Founding computational media

About Media Systems

The Media Systems project sought to understand the then-current shape and potential power of projects combining engineering, arts/design, and humanistic work. This project was the first ever jointly sponsored by the National Science Foundation, National Endowment for the Humanities, and National Endowment for the Arts — and it also received important backing from both Microsoft Studios and Microsoft Research. The first stage in this project was a survey of important interdisciplinary work taking place in areas such as media-focused computer science, digital humanities, digital arts, and human-computer interaction. This resulted in invitations to a set of field leaders drawn from different focus areas, geographical regions, disciplinary backgrounds, and so on. This group — together with representatives from the NSF, NEH, NEA, and Microsoft — met at UCSC from August 26th through 29th, 2012. The convening included presentations, participant discussions, and smaller breakout groups. It was made possible by the support of EIS students, the Center for Games and Playable Media, and the Institute for Humanities Research — including Kate Compton, Robin Crough, Chaim Gingold, April Grow, Eric Kaltman, Jane Pinckard, Irena Polic, and Mike Treanor. This was followed by more than a year of further discussion, research, and writing.

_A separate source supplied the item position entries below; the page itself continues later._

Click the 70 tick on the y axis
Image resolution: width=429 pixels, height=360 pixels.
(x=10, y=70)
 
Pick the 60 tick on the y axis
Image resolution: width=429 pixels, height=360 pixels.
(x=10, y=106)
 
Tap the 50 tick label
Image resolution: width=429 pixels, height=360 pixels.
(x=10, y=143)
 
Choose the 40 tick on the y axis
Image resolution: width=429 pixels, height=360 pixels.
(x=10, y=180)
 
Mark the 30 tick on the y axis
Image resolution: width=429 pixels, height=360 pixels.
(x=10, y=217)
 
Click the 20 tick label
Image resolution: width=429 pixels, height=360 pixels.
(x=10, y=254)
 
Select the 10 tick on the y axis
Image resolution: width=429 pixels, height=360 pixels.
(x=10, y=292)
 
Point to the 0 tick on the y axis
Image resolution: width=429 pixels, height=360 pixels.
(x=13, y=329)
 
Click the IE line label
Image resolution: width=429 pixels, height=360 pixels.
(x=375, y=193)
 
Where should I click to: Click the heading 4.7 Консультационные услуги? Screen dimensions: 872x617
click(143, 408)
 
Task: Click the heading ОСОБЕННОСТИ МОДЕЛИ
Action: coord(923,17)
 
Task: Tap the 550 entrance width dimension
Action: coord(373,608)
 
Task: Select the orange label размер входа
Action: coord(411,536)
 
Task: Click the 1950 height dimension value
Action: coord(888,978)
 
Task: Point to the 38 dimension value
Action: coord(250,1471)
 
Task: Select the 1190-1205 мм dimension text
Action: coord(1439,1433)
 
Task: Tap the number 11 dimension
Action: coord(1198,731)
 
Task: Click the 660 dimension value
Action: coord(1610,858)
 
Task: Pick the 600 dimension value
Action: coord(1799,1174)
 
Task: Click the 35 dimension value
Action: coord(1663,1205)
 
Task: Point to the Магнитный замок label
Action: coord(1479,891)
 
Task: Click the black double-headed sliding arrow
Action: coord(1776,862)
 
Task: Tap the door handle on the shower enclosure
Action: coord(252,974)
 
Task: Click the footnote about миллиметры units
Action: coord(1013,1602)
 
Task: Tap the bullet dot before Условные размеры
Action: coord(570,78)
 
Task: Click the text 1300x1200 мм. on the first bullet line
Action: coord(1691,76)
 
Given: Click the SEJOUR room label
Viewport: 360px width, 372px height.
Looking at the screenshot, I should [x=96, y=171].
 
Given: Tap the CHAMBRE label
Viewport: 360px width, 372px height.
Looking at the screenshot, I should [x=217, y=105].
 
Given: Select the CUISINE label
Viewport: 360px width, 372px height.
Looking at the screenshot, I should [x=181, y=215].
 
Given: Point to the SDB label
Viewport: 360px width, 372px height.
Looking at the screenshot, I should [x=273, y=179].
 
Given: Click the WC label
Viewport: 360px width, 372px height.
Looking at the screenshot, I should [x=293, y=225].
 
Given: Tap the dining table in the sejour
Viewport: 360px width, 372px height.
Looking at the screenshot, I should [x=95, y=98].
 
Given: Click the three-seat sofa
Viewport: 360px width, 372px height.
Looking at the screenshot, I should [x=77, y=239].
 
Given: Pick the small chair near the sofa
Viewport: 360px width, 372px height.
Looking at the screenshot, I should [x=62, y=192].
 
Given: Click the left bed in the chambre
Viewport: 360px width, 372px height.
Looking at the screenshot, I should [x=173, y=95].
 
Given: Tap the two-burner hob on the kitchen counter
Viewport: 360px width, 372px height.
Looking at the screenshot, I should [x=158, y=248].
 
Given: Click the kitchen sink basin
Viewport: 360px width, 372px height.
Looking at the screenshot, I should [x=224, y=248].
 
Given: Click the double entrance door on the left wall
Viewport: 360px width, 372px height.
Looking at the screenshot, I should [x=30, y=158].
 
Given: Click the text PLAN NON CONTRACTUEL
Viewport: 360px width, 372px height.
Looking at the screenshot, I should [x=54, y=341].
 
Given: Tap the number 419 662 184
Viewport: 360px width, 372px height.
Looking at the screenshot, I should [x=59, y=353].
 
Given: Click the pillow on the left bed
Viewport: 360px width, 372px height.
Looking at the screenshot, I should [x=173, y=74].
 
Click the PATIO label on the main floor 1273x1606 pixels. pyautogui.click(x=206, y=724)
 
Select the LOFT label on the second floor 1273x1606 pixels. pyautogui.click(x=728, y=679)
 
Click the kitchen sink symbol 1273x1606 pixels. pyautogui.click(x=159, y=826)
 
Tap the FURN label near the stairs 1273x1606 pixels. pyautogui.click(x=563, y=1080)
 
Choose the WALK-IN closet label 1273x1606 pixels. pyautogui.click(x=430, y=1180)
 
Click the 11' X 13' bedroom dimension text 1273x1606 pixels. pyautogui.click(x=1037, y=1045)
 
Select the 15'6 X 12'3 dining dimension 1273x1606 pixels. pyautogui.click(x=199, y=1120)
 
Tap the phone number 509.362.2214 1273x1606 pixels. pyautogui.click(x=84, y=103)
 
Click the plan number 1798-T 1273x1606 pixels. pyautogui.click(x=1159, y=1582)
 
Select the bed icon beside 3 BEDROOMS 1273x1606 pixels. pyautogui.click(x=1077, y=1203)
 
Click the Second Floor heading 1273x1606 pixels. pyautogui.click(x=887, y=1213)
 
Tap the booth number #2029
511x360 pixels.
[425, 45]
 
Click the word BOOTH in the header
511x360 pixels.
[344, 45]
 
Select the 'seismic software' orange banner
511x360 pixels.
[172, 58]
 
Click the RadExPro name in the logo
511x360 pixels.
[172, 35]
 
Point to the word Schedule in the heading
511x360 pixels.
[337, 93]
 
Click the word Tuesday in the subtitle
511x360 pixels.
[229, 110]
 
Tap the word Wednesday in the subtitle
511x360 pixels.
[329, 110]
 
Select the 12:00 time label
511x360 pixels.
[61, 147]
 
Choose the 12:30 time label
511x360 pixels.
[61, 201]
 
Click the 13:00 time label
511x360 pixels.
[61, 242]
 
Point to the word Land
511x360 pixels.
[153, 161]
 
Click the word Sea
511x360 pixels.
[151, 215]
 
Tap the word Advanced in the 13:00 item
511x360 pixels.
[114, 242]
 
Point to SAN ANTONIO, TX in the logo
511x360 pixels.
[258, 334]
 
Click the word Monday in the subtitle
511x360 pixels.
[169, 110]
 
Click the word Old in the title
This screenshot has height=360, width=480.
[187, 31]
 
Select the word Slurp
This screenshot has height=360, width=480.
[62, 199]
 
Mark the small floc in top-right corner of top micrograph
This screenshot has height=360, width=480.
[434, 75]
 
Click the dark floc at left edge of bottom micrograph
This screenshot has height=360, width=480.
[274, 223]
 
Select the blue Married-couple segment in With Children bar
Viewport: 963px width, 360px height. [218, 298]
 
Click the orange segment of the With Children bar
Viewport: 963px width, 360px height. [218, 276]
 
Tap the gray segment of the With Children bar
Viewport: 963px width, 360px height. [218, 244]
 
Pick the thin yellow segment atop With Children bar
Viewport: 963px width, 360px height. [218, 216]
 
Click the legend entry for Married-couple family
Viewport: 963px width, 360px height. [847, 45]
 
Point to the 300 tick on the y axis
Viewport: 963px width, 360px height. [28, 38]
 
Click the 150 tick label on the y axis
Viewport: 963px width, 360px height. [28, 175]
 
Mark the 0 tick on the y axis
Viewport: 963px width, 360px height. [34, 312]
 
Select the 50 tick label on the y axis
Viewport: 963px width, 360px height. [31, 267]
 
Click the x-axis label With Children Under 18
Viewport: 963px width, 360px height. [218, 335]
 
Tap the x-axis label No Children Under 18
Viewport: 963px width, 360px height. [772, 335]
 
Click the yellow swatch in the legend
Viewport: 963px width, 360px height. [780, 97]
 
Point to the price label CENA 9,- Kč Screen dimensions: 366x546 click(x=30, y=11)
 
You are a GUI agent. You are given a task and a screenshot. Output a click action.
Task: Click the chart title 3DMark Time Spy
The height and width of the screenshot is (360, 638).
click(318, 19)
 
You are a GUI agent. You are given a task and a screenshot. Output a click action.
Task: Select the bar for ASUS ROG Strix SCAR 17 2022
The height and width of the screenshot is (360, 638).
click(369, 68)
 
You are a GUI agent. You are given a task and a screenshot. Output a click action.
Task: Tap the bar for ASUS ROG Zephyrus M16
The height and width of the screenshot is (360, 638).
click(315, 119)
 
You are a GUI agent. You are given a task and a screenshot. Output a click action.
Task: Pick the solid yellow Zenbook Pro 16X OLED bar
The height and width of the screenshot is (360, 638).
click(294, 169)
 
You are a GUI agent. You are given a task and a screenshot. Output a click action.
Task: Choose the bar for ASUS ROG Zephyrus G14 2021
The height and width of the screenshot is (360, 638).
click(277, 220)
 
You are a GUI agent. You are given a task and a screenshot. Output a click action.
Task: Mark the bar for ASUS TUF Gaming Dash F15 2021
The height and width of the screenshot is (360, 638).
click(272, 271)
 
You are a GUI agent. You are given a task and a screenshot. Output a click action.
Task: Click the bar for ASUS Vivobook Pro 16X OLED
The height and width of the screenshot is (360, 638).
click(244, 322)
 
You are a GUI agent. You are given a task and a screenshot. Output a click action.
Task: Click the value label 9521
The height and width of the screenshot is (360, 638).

The major result was the first significant synthesis and articulation of computational media as a research area, published in March 2014 as Envisioning the Future of Computational Media: The Final Report of the Media Systems Project (with graphic design and communication by EIS members Jacob Garbe and Ben Samuel). The report's publication was announced at a juried session of the Game Developers Conference and received immediate coverage in the Chronicle of Higher Education. The Chronicle report also revealed that, since the 2012 Media Systems gathering, the three federal agencies had been involved in ongoing conversations about joint funding of interdisciplinary projects, resulting in a memorandum of understanding. The month following the report's release, it was published as an article in the Journal of Digital Humanities and was the subject of a peer-reviewed special session at the Foundations of Digital Games conference.

I have received a large amount of informal feedback about the influence of this project — and I personally saw that it served as part of the intellectual foundation for the creation of UCSC's department of Computational Media.